Metro Istanbul, which runs the metro services in the city, joined forces with Istanbul municipality's environmental agency to improve air quality in metro services.
The city's expanding metro network came under fire over claims of polluted air. Metro authority officials have rejected the claims of a Turkish professor who advised passengers with dust allergies to wear masks while riding the subway due to polluted air in the stations.
The municipality announced Monday that air-related data collected from metro cars and stations will be analyzed. Particulate matter deemed harmful will be destroyed "at its source," the municipality said in a statement. The statement said PM10 values will be reduced in metros.
Mikdat Kadıoğlu – a professor at Istanbul Technical University's Faculty of Aeronautics and Astronautics in the Meteorological Engineering Department – said in July that he tested the air quality at subway stations and found that the pollutant levels were three times over the limit recommended by the World Health Organization (WHO). The WHO recommends that the PM 2.5 average not surpass 25 micrograms per cubic meters, while the PM 10 average should not surpass 50 micrograms per cubic meters. Kadıoğlu said that in the Üsküdar subway station the PM 2.5 levels hit 87 micrograms, while the PM 10 levels hit 124 micrograms. Inside the subway car, the PM 2.5 levels hit 49 micrograms, well beyond the limit set by WHO.
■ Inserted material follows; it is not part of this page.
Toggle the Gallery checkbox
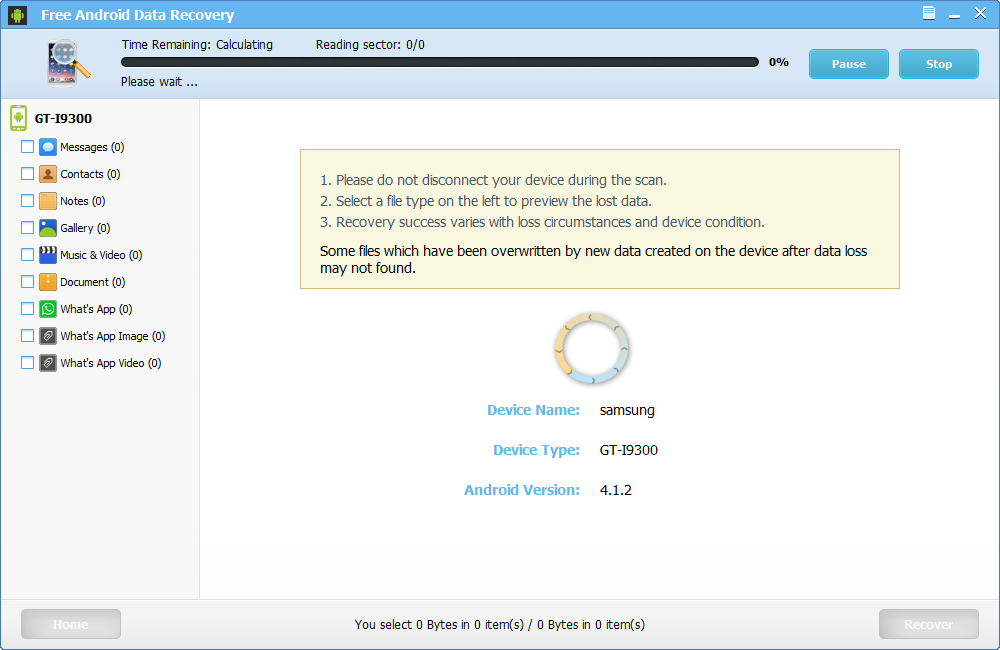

Officials say air quality is regularly tested and large fans are installed for the evacuation of dirty air. İsmail Adıyıl, energy and environment department head of Metro Istanbul, said they would work to improve the air quality further. Bahar Tüncel, an environmental engineer for the municipality's environmental protection directorate, said they tested pollutants in 26 stations, adding that six stations along the Yenikapı-Hacıosman and Kadıköy-Tavşantepe lines will be checked for pollutants in 10-day periods. "We look to check the quality of air that passengers and metro staff inhale and want to bring the air quality values to a level higher than current standards," Tüncel said.